MobileRead Forums - View Single Post

JTravers · 12-03-2007, 08:03 PM

Quote:

Originally Posted by kovidgoyal

Yeah that should do it, no need to return anything though.

Use

Code:

html2lrf_options = ['--ignore-tables']

When trying the cleanup code, web2lrf hangs right after generating the lrf. I used the following code:

Code:

        def cleanup(self): 
                self.browser.open('http://online.barrons.com/logout')
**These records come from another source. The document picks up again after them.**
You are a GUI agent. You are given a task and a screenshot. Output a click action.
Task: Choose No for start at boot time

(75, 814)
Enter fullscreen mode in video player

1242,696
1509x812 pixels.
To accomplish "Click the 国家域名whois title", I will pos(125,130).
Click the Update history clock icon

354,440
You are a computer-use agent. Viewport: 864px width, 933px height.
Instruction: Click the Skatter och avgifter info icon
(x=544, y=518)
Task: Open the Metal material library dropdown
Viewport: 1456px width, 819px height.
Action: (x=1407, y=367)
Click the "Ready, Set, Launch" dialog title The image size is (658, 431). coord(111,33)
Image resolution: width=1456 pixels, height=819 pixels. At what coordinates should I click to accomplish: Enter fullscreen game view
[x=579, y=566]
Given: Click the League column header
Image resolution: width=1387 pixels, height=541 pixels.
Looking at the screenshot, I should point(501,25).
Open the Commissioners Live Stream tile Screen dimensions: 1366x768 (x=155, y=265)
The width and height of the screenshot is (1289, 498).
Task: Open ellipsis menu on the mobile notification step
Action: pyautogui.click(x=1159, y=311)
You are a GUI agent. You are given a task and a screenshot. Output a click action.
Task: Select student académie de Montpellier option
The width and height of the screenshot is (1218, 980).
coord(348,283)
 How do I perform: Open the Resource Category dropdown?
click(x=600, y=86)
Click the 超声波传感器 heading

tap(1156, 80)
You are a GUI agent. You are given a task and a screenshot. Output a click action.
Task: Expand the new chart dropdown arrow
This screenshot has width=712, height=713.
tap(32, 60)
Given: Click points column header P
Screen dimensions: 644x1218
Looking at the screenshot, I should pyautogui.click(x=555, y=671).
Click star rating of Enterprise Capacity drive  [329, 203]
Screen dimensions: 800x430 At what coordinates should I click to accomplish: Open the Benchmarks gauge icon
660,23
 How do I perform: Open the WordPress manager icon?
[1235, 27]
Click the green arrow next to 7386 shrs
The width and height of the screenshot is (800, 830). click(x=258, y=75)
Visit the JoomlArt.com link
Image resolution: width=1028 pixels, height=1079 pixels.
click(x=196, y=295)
For Barron's, I have to set max recursions to 3 because there are some articles that are divided into two parts (even the print versions). Doing this, however, causes web2lrf to follow a bunch of other links which end up being garbage and taking it off the Barron's website. Is there a way to restrict the links that web2lrf follows? I've tried the following, but it didn't seem to work:

Code:

        match_regexps = ['<a.*?mod=.*?>']

and I also tried:

Code:

        match_regexps = ['<a.*?online.barrons.com.*?>']

It doesn't seem like either is having an effect. I know I'm probably misusing these options, so any guidance would be appreciated.

Finally, I tried using html2lrf_options before (and again now), and it doesn't seem to give the same output that is generated when specifying --ignore-tables on the command line. Not sure why.